Donc il conviendrait de ne surtout pas entrer dans les détails technico fonctionnels, en laissant ces contingences absconses entre les doigts crasseux de la plèbe des développeurs, analystes fonctionnels, Product Owners et autres testeurs ou Dev.Sec.Ops. Après tout c’est leur boulot.

"A quoi tout ce niveau de détail va-t-il servir Edmond ? On pourrait le voir plus tard…"

Or, le défaut des informations nécessaires – Materials (terme lean) – mène, au mieux, à l’absence de livrable, au pire, à un livrable construit sur la base contradictoire de l’imagination solitaire des uns et des autres.

Les chances pour un produit ainsi conçu “en gros vu de loin” de tomber en marche restent bien faibles ; celles de répondre au besoin sont quasi nulles…

3."Si cela fonctionne déjà, c’est que cela ne doit pas être si sorcier que cela"

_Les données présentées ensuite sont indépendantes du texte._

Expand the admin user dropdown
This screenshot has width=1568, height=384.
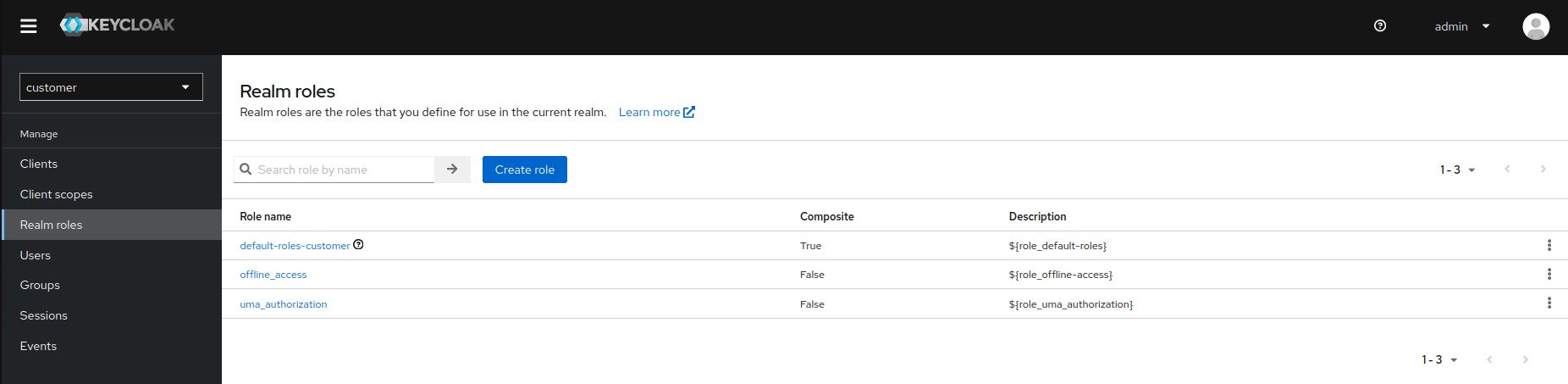(x=1461, y=26)
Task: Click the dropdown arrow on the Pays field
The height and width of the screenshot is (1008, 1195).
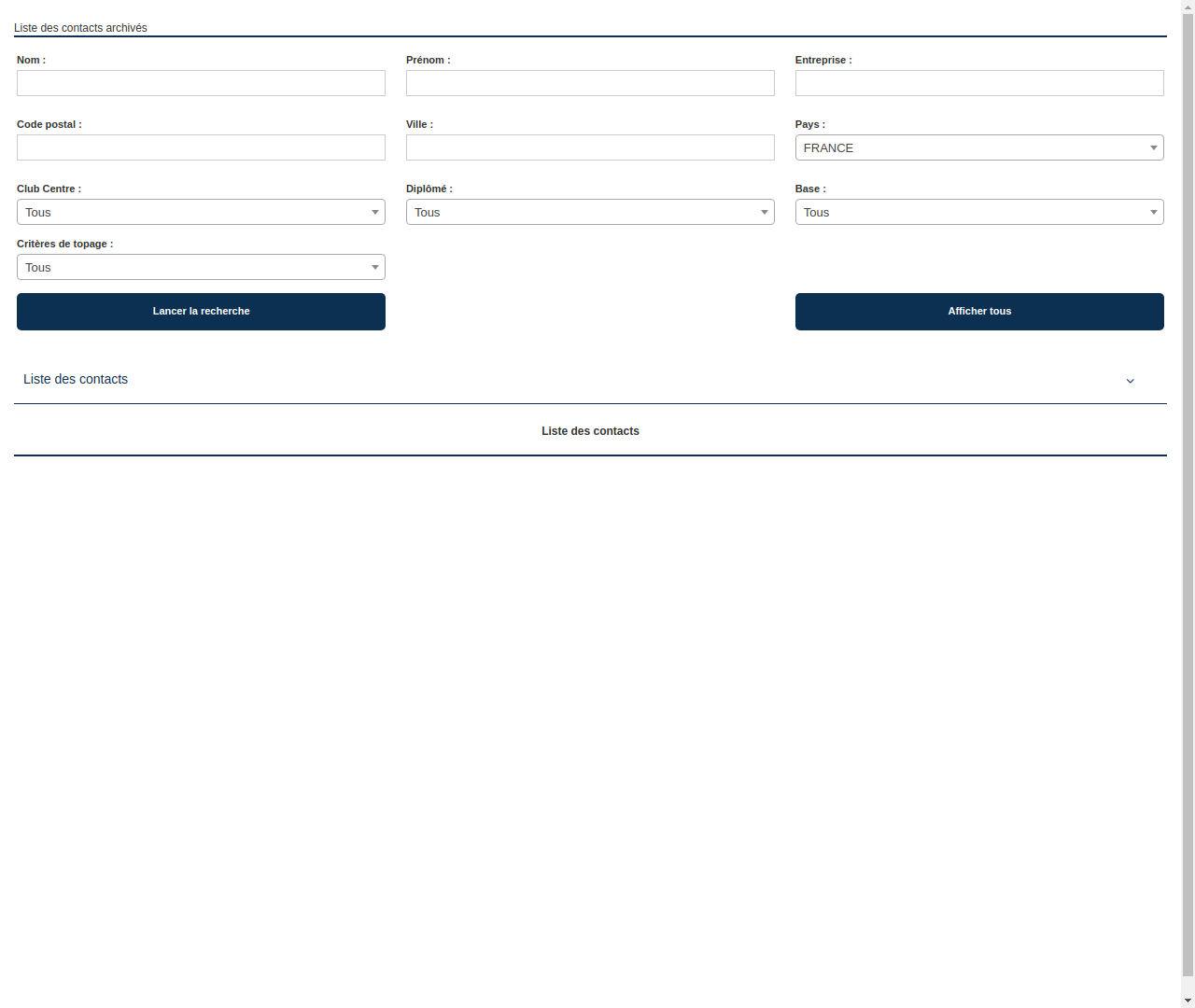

On infère un peu vite qu’une éventuelle rusticité des langages, des infrastructures ou des fonctionnalités du SI antérieur serait la garante d’un code bien documenté, de correctifs rigoureux, de montées de version régulières, de flux monitorés et d’assets tous pilotés et répertoriés, de modèles de bases de donnes richement décrits, mappables et transférables à l’identique…

“Quelle est la qualité de vos SGBD ?" - “Nickel, rien à dire”

“Ah oui ? et vous en avez combien ? “ -“Faut voir…”

Au commencement donc, un projet est surtout une immense "terrae incognitae" à explorer, et dont la connaissance se doit d’être formalisée, répertoriée et partagée au fur et à mesure. La nature de ce que l’on ignore encore représente l’essentiel de ce travail exploratoire itératif. 

Clarifier, petit à petit, chacune de composantes détaillées du produit © Operae Partners

Et la manière lean de le décrire en Obeya projet, est portée par le panneau principal : le Produit. Cette exploration préalable et consubstantielle à la conception réclame du temps, donc de l’argent, Au final, elle réduit drastiquement le gradient d’incertitude sur la trajectoire du projet, donc les coûteux retours arrière, refontes post MEP (mise en production) et abandons divers.

Un prochain article sera consacré à la deuxième composante essentielle du projet : la collaboration.